試合は、キック主体のゲームマネジメントに徹した。エリアを意識しながら、チャンスと見れば、自在な長短のパスでボールをオープンに散らした。ビデオ判定で2本のトライが帳消しになったが、ふたつのトライを演出した。
山沢は、「(エリアマネジメントは)前半はできました。ただ後半は相手にうまく対応されたので、ちょっとうまくいかなかった」と振り返った。プレースキックの精度は不安定だったが、難しい左隅からのゴールキックは蹴り込んだ。ノーサイド寸前、埼玉はターンオーバー(攻守逆転)され、東京SGの猛攻を浴びた。
リードは6点。つまり、1トライ1ゴール(合わせて7点)で逆転される。我慢の時間が続く。耐える。ピンチでも、山沢の嗅覚はまだ、冴えていた。
東京SGが右オープンに展開し、ウイング(WTB)の尾崎晟也がライン際を走った。タックル。山沢がボールに絡んだ。ジャッカル(相手ボールの奪取)狙いだ。レフェリーの笛が鳴った。相手の「ノット・リリース・ザ・ボール」の反則。優勝が決まった。

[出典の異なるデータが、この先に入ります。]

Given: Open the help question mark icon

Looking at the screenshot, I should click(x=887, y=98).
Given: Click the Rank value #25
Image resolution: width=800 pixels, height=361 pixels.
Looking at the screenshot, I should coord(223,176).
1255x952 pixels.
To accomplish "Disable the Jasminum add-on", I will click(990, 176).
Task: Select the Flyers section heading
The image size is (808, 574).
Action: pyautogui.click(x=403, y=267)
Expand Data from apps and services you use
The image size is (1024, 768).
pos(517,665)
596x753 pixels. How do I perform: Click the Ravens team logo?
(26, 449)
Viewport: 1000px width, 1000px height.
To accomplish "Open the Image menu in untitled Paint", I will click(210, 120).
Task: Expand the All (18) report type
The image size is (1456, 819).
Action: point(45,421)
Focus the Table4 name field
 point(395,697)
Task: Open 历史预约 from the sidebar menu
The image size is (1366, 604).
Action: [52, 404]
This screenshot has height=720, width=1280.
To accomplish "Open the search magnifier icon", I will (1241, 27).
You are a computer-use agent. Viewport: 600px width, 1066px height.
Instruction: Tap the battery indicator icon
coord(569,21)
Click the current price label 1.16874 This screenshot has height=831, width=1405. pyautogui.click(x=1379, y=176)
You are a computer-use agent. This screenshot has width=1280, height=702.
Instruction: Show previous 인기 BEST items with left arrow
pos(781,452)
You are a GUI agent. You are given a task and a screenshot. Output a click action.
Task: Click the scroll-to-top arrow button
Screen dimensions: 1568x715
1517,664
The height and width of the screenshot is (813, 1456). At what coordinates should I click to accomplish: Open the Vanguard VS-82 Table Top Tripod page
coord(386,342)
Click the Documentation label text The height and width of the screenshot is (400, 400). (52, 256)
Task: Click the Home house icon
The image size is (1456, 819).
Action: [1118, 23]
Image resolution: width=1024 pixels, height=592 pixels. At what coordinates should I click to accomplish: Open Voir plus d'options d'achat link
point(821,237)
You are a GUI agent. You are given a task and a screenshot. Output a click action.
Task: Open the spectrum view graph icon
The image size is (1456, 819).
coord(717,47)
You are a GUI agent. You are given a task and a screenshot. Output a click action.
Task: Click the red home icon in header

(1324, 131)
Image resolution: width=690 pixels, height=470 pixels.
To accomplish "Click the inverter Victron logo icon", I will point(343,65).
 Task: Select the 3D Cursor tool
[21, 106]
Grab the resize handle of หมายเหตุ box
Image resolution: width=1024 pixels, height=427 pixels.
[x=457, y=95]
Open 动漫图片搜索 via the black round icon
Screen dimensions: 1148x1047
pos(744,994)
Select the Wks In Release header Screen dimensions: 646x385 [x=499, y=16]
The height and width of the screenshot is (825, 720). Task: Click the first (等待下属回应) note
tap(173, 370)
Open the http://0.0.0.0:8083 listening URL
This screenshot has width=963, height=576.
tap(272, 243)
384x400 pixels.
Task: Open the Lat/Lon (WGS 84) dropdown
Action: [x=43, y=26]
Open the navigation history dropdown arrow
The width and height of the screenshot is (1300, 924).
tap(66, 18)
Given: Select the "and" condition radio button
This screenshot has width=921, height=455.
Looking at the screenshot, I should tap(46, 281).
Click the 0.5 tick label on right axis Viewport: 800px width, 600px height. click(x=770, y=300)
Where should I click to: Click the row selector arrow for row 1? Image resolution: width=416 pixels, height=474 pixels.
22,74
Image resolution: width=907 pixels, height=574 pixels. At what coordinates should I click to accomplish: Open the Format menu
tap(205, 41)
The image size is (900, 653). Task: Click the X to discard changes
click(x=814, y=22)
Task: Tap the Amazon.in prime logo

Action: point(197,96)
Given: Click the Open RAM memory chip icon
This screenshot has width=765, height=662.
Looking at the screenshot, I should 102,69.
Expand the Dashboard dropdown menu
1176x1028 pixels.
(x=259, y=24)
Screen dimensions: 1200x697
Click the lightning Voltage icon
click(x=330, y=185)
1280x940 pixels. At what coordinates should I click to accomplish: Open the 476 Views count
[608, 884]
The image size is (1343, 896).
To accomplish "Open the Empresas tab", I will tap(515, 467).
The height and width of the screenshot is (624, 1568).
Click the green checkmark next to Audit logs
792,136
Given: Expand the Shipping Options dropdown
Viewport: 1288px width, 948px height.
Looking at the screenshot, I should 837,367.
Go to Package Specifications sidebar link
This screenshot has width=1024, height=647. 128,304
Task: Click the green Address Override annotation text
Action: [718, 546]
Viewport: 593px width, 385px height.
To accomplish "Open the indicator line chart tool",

山沢はよく、密集に飛び込むようになった。挑みかかる気概が伝わってくる。最後の場面を淡々と振り返る。
「最後の時間帯だったので、ペナルティーを犯すことも、ゲインを取られることも相手のチャンスにつながりますので。相手が(外に)振ってきてサポーターが遅れるようなシーンが見えたので、ジャッカルに行きました」
これまでジャッカル狙いのペナルティー奪取は?と聞かれると、白マスク下の顔をくしゃくしゃにした。「ほぼ、初めてかな」と漏らして、記者の笑いを誘った。